3 Ways to Be a Better Boss for Your Employees

The best bosses inspire us to be our best selves. Pam Parker, former Vice President for Advancement at University of Alabama, was one of those bosses for me. Pam supported me, challenged me, and advocated for me.

She put me into a role that benefited the organization and played to my strengths, even though I didn’t have direct experience. She offered me projects that put me in front of the president and campaign chairs; at a time when others could have easily dismissed me as being “young”.

She exemplified servant leadership before I even knew what that meant, caring about me as an employee and as a person. She sought my counsel and was open to my feedback. Though it has been more than 10 years since I worked for Pam, she is still one of the first people I call when faced with a work transition, or a challenge, or if I want to share good news.

When I think about my own leadership style, I aspire to be the kind of boss that Pam was for me. Whitney Johnson—a renowned thought leader, management expert, and best-selling author—provides a framework for how to do this in her new book Build an A-Team. She shares three steps anyone could follow to be a better manager:

1.     Help Your Team Discover Their Distinct Strengths

As managers, we should spend time understanding what motivates our employees and what their abilities are. What are the projects that give your employees the most energy? What are the strengths that are distinct to them as individuals? 

Take a few minutes to make a list of these qualities for your direct reports and set a time to review this list together with each person on your team. Additionally, empower your employees to ask these questions of themselves in advance and bring a list with what they self-identify. This will encourage their growth now, as well as in the future.

2.     Provide Continuous Learning

The best bosses support their employees in advancing their careers. To do this, your team needs exposure to projects that will leverage their current strengths and help them develop new skills.

Think about your team members’ individual strengths and then align their assignments accordingly. For example, if you have a team member who excels at analyzing situations and determining the path forward, assign her as the committee leader responsible for recommending a new office system.

It is your responsibility as a manager to help develop your employees for their future roles, so you should support (as well as challenge) them.

3.     Hire People Who Can Grow Into Their Roles

People often assume that hiring highly-experienced candidates will produce the best results. The truth is: Experienced candidates may require less training up front, but it also doesn’t take as long for them to achieve mastery. Because they already understand the responsibilities, they will not feel as challenged and might find less satisfaction in their jobs.

If you want to build your organization, find people who have the potential to succeed, but haven’t done the exact role yet.
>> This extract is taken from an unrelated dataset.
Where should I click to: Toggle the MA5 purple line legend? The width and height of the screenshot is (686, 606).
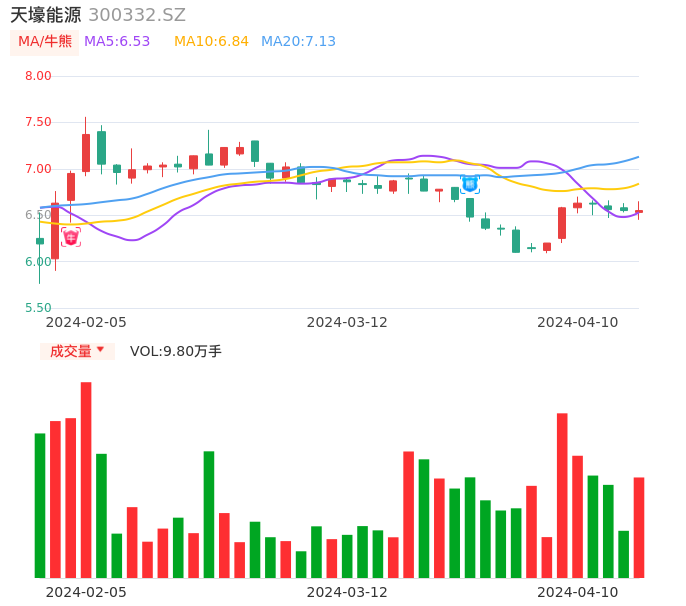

I have taken a chance on hiring many staff members with less experience—the same chance that was given to me early in my career—and it has allowed them to grow alongside the organization. Ultimately, it led to their accelerated career paths and professional success.

Your team, as well as your company, will benefit from your generosity as a leader. People always remember the boss who took a chance on them and helped them grow. This is your chance to be that boss for others.